My satellite image segmentation model wasn’t learning, and we were wasting a $60,000 contract.
Our classes were skewed 1 to 30!
That was the true target of our model, but we fixed it with an easy trick.
In the early days of my career transition out of the oil and gas industry to the world of machine learning, I found myself facing a challenging project involving satellite image segmentation. It was a thrilling detective story, and it's a story worth sharing.
We were tasked with creating a satellite image segmentation model, and as you may know, Earth sciences often come with this inherent problem. Some classes in the imagery data were much rarer than others, which presented a real challenge.
In the Earth sciences, it's common to encounter situations where the classes you want to identify are not evenly distributed. In our case, we had classes like "forest," "water bodies," and "urban areas." These are naturally imbalanced because, well, urban areas are far less common than, say, forests. The typical class ratio might be more like 1 to 50, making it necessary to address this imbalance to create any useful machine learning model!
It got worse!
We didn’t have time to segment more data before the first milestone meeting. The model had to work with what we had!
We needed to tackle this class imbalance head-on, and one of the methods we explored was Random Undersampling. This technique involves randomly removing some of the majority class samples to balance the class distribution. In Earth sciences, this would mean reducing the number of samples from common classes like "forest" or "water bodies."
In our case, Random Undersampling proved to be really effective, but it came with a crucial insight: we didn't need to aim for a perfect 1 to 1 class ratio, which is a common misconception.
We aimed to maintain a ratio somewhere along the lines of 1 to 7.
Balancing the smallest and largest classes while preserving some of the data from the majority class was the right choice.
Here's where things got interesting. While Random Undersampling was a practical approach, we noticed that Synthetic Minority Over-sampling Technique (SMOTE) was frequently mentioned in blog posts and research papers.
But it seemed to be conspicuously absent in real-world applications.

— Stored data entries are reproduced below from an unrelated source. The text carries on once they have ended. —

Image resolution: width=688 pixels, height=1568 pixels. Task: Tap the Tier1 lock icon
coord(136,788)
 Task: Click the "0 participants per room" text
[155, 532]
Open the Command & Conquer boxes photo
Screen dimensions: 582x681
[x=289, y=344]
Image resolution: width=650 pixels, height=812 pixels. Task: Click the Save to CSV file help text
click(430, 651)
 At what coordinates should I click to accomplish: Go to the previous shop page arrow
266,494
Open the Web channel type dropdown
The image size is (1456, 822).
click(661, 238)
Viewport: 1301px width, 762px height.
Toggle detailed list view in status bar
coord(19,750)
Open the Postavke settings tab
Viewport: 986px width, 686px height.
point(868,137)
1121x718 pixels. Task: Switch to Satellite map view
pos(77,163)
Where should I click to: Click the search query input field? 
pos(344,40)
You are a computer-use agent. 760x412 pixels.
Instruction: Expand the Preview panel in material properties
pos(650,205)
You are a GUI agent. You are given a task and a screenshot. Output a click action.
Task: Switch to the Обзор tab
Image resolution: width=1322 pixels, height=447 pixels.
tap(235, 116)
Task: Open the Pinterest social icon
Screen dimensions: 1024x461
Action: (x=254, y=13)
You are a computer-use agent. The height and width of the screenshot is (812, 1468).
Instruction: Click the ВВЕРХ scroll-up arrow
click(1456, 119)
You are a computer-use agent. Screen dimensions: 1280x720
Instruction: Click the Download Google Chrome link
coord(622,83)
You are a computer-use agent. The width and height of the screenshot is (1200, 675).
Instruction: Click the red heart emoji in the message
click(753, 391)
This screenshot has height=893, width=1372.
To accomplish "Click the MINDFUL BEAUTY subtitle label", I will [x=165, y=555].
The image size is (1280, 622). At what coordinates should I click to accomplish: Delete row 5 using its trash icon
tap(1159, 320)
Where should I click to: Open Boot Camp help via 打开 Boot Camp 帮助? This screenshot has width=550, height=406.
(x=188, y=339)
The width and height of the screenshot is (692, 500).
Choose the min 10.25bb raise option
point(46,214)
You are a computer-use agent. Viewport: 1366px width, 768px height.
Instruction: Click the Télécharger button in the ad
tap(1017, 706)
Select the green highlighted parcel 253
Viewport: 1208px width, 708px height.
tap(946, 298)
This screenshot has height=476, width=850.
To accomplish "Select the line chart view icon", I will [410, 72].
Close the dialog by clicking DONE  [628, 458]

SMOTE is a method for oversampling the minority class by generating synthetic samples based on existing data points. While it's a fascinating concept, its practical application often required careful fine-tuning and sometimes didn't provide the expected results, especially when dealing with satellite imagery.
In the real world, where data is often messy, noisy, and complex, Random Undersampling proved to be a faster and more robust solution.
Sometimes the simplest solutions are the most effective!
@jesper I've thought a lot about random undersampling and my intuition is that we should preserve the Zipf / Pareto distribution of classes but simply make it less pronounced. I think it should be possible to do by choosing a line with lower intersect and less slope than the natural fit in loglog space. Then finding the ratio in real space and using that as a probability to filter a data point.
@drgroftehauge Yeah, there's a trade-off to make the signal even "learnable". So I would reduce the imbalance to the point of the model learning. Then calibrate the probabilities after. (So basically the practical "engineering heavy" approach)